The earthquake happened in the early morning of December 31, 1984 local date or the last day of the year. There are two recorded magnitudes for this event, one being 6.0 on the moment magnitude scale and the other is a 5.6 on the body-wave magnitude scale. It was assigned a maximum intensity of VIII (Severe) on the Mercalli intensity scale. According to isoseismal maps. intensity VIII was felt in a narrow area near the epicenter. Isoseismal maps with intensity contours in the area also suggest the depth of focus is shallower than initially finalized; at 10 kilometers or less.

The tremor triggered numerous surface fissures on flat grounds spewing sand and water out of it. Multiple ground failures and liquefaction were observed, which was considered unusual due to it being too moderate in size to generate an effect similar to this normally seen in larger earthquakes. However, it was later realized that the region is filled with loose soil and a main component of liquefaction which is the flat land in the region being filled with sedimentary rock. The focal mechanism of the earthquake is a combination of a thrust and a strike-slip.

== Damage and casualties ==
Damage was concentrated in a meizoseismal area of 250 km^{2}. Places with weak infrastructural management, most notably homes made out of soft mud, clay and bricks were a contributing factor to the deaths reported. Two children died after their home collapsed.

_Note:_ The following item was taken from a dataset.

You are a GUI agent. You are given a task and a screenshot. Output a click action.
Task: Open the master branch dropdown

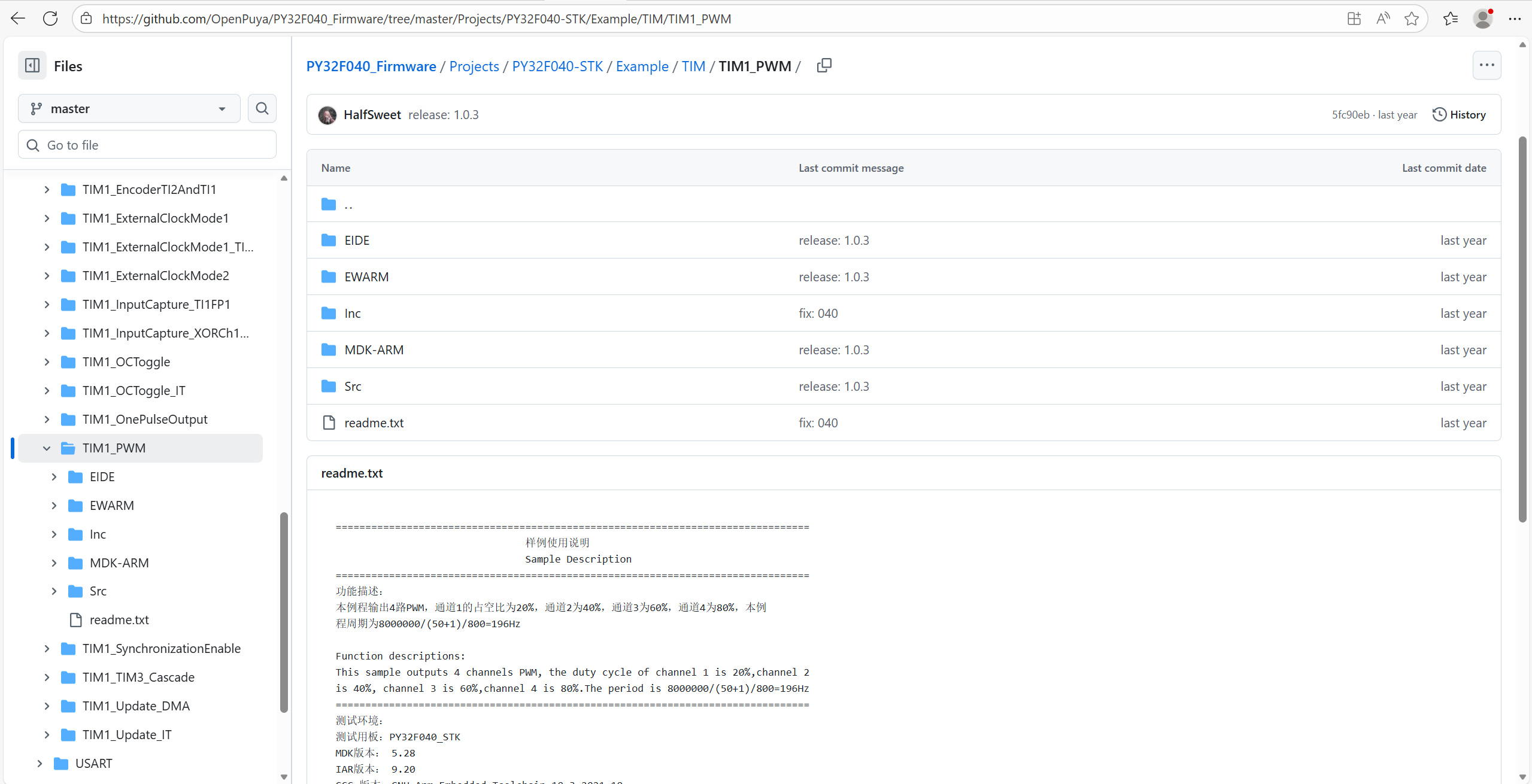pos(129,108)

Many injured were sent to a medical college in nearby Silchar. An embankment in the Sonai river collapsed, flooding multiple villages and towns, and causing many to lose their homes. Multiple bridges also suffered considerable damage. In total, 20 people died about a hundred others sustaining injuries and over 10,000 were reported homeless. The earthquake is considered one of the deadliest in northeastern India since the 1950 Assam–Tibet earthquake.